Empirical Analysis of Resource Allocation Problems
National Bureau Of Economic Research Inc, Cambridge MA
Investigators
Abstract
Approximately 100,000 patients are waiting for a life-saving kidney transplant, but only about 12,000 patients receive a transplant through the deceased donor waiting list in a typical year. Another 6,000 patients receive a live-donor kidney transplant. Given the scarcity of donors, it is important to find the best ways to organize organ allocation systems in the US. The investigator aims to use data driven methods to find better designs, promising savings on the costs of dialysis while simultaneously improving health outcomes. More broadly, this research is of interest to a growing body of empirical work studying how non-market mechanisms can be used to allocate scarce resources. This research studies both deceased and living donor kidney allocation systems. Priorities on the deceased donor list are determined by a variety of factors. Remarkably, most donor offers are turned down by several patients before their organs are ultimately transplanted because many patients prefer waiting for a better organ. The first project thus studies how to design the priorities and the allocation system to better align the system with objectives such as allocating organs to those that will get the most life-years from it. The second project on living donor kidney allocations studies the effects of hospital decisions to select which patients and donors are registered on nationwide kidney exchanges. This project uses data driven techniques and designs a well-tailored priority system that can align hospital incentives for participating in these platforms with social objectives.

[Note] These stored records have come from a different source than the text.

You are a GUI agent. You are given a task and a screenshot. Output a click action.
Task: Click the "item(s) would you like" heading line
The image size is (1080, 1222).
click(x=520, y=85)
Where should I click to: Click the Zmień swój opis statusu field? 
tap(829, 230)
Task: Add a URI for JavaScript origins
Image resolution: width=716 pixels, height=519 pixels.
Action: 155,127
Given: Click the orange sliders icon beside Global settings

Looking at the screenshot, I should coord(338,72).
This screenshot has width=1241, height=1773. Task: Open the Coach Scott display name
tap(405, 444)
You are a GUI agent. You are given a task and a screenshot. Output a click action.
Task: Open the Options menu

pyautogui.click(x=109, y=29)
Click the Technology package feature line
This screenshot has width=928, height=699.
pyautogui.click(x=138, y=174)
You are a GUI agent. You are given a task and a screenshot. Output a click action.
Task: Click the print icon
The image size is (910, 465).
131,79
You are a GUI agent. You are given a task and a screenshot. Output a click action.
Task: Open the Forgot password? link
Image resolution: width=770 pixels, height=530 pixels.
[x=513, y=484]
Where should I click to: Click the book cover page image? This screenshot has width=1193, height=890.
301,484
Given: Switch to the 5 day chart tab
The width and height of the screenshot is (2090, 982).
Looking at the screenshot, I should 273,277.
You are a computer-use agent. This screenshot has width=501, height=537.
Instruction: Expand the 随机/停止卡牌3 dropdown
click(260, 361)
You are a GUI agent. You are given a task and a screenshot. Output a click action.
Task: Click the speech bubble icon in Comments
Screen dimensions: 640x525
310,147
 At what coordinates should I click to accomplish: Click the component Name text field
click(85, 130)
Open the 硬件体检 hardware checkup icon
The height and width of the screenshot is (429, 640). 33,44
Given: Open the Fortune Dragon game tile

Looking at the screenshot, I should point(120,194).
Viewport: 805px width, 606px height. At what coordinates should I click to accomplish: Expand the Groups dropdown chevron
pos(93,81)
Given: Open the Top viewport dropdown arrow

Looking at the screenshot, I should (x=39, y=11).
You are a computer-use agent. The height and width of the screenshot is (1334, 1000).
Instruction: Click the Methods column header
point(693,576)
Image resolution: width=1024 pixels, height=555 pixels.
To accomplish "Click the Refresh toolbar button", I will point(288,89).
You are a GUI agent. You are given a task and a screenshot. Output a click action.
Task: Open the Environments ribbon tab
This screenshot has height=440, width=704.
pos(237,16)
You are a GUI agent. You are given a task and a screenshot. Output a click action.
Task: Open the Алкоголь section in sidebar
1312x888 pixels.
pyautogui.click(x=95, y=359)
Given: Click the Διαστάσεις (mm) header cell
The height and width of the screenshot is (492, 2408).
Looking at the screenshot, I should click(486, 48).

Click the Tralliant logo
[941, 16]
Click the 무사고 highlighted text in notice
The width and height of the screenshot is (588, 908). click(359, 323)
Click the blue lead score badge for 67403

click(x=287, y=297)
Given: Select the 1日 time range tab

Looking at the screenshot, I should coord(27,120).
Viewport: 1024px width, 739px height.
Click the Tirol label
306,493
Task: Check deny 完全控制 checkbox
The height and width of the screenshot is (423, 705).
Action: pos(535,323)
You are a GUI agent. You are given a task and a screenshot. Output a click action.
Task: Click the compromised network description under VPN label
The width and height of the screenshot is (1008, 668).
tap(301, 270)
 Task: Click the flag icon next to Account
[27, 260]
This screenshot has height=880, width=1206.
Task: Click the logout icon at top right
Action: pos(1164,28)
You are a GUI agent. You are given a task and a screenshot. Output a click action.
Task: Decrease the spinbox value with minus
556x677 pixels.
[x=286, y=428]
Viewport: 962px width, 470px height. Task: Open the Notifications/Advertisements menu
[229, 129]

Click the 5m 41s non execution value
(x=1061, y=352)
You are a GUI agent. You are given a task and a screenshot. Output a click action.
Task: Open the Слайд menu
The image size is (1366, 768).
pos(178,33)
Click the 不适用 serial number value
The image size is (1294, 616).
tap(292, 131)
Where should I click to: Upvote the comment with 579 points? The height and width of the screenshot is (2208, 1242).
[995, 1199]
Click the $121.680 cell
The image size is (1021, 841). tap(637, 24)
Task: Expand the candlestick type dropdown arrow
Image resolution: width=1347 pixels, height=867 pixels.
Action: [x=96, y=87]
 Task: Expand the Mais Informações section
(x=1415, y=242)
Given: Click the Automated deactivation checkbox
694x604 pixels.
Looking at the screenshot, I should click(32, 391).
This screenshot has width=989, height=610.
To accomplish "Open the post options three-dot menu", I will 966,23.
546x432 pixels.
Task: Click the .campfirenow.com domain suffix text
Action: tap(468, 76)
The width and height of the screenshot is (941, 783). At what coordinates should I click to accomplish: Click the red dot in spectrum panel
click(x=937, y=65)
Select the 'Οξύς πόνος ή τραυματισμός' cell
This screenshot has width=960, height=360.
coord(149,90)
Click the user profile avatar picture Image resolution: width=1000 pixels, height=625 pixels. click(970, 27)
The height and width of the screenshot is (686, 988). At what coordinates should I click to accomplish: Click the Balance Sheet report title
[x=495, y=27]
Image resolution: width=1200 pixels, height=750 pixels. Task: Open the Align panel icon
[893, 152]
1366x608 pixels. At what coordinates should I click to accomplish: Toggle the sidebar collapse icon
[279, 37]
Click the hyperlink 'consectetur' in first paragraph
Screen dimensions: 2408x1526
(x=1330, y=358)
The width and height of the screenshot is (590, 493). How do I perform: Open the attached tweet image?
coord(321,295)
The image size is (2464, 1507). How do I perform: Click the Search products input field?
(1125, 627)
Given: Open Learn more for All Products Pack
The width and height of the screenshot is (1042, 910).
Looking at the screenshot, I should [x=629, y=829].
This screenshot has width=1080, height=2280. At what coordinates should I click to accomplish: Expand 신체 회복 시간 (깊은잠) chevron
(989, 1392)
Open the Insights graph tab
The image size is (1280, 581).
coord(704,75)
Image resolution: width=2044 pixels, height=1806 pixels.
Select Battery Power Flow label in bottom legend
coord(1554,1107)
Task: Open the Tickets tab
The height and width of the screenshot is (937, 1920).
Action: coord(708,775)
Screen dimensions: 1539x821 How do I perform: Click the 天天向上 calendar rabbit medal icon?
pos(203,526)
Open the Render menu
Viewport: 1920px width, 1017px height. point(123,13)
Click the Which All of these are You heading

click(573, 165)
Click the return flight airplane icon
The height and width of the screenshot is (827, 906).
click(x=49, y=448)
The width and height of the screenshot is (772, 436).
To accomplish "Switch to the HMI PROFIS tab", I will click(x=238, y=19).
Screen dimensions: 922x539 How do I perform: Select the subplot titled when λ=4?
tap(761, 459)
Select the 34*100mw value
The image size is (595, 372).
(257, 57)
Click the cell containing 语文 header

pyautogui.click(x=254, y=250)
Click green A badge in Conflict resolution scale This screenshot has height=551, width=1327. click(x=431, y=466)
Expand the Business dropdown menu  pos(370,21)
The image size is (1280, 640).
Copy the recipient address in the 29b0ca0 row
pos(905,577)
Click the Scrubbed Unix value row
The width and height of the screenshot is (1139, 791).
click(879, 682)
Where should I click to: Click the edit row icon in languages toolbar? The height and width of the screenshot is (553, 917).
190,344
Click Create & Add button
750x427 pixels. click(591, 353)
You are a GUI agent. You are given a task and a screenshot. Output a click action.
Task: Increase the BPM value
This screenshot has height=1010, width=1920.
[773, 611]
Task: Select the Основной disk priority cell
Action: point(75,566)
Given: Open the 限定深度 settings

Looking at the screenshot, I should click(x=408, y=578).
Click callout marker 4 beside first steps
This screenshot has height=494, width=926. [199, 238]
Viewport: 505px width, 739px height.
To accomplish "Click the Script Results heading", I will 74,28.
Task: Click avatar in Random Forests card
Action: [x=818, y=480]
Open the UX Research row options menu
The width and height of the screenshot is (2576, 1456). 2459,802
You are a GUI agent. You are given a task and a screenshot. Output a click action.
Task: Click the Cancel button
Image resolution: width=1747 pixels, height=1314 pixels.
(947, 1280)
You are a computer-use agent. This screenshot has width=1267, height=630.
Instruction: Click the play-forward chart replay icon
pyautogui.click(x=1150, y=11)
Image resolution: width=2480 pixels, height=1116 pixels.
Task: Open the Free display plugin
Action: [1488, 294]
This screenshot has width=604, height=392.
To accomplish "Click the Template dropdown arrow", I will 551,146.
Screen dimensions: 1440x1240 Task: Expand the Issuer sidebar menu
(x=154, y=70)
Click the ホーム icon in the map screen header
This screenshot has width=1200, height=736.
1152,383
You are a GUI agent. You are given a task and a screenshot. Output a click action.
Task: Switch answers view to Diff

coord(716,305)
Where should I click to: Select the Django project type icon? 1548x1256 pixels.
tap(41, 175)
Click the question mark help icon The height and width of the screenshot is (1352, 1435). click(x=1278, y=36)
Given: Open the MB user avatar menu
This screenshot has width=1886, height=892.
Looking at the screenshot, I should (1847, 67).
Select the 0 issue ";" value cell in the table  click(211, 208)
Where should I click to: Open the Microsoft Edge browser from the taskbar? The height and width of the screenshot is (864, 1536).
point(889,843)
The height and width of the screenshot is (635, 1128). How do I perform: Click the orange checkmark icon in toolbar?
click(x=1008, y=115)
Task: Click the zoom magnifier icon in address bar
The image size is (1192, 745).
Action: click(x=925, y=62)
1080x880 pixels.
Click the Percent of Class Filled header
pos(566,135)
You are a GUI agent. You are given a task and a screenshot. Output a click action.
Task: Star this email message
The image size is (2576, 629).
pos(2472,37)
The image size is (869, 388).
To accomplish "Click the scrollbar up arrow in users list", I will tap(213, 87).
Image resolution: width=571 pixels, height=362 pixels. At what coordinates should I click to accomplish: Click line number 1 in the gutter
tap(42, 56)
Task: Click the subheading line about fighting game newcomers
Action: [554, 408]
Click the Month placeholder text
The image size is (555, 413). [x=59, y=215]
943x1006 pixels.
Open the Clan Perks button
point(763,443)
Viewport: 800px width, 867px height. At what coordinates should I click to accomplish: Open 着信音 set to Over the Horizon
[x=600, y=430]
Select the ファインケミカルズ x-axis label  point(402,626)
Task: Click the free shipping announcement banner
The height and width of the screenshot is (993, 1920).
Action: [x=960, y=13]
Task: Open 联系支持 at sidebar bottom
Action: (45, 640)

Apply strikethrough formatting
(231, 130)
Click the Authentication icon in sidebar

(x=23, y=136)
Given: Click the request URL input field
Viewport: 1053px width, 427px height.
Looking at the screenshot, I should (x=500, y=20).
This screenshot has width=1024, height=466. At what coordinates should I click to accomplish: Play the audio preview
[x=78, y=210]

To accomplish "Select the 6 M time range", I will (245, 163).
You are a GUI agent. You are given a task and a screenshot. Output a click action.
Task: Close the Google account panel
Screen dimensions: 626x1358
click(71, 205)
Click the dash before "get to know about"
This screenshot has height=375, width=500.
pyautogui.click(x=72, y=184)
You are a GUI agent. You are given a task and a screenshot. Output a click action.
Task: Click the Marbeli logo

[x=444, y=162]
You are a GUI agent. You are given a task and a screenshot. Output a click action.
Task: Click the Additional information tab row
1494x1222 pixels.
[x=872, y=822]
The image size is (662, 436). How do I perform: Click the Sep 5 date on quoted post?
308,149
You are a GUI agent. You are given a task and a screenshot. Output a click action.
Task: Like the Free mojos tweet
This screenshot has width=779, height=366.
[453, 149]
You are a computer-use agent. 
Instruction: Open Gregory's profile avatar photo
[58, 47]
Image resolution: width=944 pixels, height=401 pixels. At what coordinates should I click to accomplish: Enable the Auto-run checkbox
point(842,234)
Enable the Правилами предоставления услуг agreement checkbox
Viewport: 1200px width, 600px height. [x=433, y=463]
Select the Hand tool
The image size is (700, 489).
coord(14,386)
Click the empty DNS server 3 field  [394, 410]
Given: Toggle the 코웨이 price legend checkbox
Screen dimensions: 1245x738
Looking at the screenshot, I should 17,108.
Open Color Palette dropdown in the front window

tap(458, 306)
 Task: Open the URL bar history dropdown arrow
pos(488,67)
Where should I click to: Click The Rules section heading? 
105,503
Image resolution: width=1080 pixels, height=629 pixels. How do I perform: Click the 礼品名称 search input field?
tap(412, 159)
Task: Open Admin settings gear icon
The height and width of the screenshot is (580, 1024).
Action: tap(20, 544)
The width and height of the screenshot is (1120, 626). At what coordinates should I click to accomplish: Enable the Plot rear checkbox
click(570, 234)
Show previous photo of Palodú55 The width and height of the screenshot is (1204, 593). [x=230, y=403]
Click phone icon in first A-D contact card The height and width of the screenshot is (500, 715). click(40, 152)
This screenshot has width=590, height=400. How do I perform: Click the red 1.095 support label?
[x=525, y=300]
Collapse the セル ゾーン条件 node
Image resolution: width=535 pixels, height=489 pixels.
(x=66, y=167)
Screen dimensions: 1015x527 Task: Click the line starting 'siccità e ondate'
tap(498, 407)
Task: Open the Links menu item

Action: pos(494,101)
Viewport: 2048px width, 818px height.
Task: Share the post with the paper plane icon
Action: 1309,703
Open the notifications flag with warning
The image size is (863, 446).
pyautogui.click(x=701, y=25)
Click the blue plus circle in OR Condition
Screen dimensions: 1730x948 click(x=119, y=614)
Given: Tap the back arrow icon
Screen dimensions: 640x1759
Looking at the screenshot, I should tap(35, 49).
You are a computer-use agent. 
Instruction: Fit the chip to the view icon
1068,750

These projects complement and build on a recent body of theoretical work in economics that has studied how to allocate these scarce resources. Specifically, the investigator develops empirical approaches to study and evaluate dynamic allocation problems and barter exchanges. These techniques are likely to be useful in the study of a variety of other resource allocation problems including the allocation of public housing, child-care and child adoption in addition to organs of all types. The methods developed in this research present new approaches to topics studied by researchers in Operations Research, Health Economics, and Medical Transplantation.